Chances are, you’ll have no trouble figuring out who the killer is. For that matter, you’ll have no trouble figuring out what’s going to happen for the length of this utterly predictable movie. There’s gratuitous nudity and sex to spice up the proceedings, but I certainly didn’t see any houses vanishing (and the model’s inability to find the house isn’t the same thing). And for those interested in logical errors, try figuring out (given an approximate timeline of events), just what kind of condition a human killed at the beginning of this movie would be at the end of it.

The Haunting of Julia (1977)

THE HAUNTING OF JULIA (1977)
(a.k.a. FULL CIRCLE)
Article #1755 by Dave Sindelar
Viewing Date: 1-3-2006
Posting Date: 6-2-2006
Directed by Richard Loncraine
Featuring Mia Farrow, Keir Dullea, Tom Conti

A woman who feels guilty about the death of her daughter leaves her husband and moves into an old house. However, the house seems to be haunted by a the spirit of a malevolent little girl.

This movie is based on a novel by Peter Straub, and if anything, the movie makes me interested in the novel. This is not to say that I found the movie itself satisfactory; it’s more to say that it hints at a more complete and intriguing story than the movie itself delivers. Though I can appreciate the attempt of the movie to take a leisurely, thoughtful pace in telling its eerie story, all too often in this case there are scenes which just drag out the running time without really adding much to character development or plot. For example, we know the mother is grieving about the death of her daughter; we don’t need to have her break into tears three times to establish this. There are also scenes that just seem to pad out the running time; the scene of Julia building a house of cards and the one where she traces designs in the carpet don’t really help me to connect with her psyche as much as make me check my watch to see how long it will be before we get back to the story. The second half of the movie is better, largely because the plot finally starts moving at this point. In short, this movie is just too slow-moving to be really effective.

Holocaust 2000 (1977)

HOLOCAUST 2000 (1977)
(a.k.a. THE CHOSEN)
Article #1751 by Dave Sindelar
Viewing Date: 12-30-2005
Posting Date: 5-29-2006
Directed by Alberto De Martino
Featuring Kirk Douglas, Simon Ward, Agostina Belli

An executive begins work on building a new type of nuclear power plant in the Middle East despite huge resistance to his plan. However, opponents of his project start dying in bizarre ways. He then discovers that there are clues in the situation that point to Biblical legends about the Antichrist…

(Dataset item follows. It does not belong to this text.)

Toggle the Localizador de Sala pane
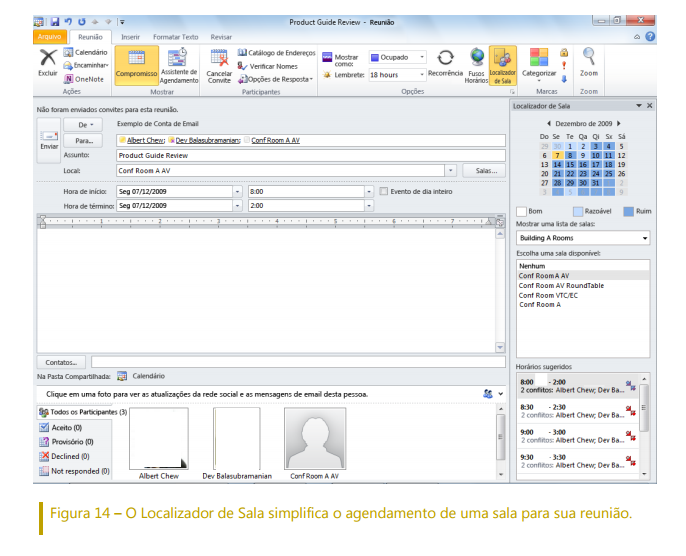This screenshot has width=686, height=556. (503, 64)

This is one of those movies that is so clearly modeled off of a more successful and famous movie (namely, THE OMEN), that it’s hard not to miss the obvious duplication. This one tries to be a little bit mysterious about the identity of the Antichrist, but you should be able to see easily through the artifice and pick out the real Antichrist, especially after the first death. And like THE OMEN, we have another big-name star (Kirk Douglas) as the father of the “problem child”. Given its obvious pedigree and its almost total lack of surprises in the story, I still found this one a decent watch; in particular, I liked the moment where he discovers how the seven-headed demon of legend manifests itself in real life. Still, I would have liked the moment a lot better had the movie not dwelt on the discovery for far longer than was necessary; furthermore, the movie felt necessary to trot it out again and again later on in the movie. That is perhaps the movie’s worst problem – it’s tendency to keep repeating key moments and discoveries several times. It’s almost as if they didn’t think the viewer would get it. Some of the scenes are rather strange, but some of the moments are rather clever, such as the moment where the new head of the company decides to change the number of board members from 12 to 21. Still, if you’ve seen THE OMEN, there won’t really be much here to surprise you.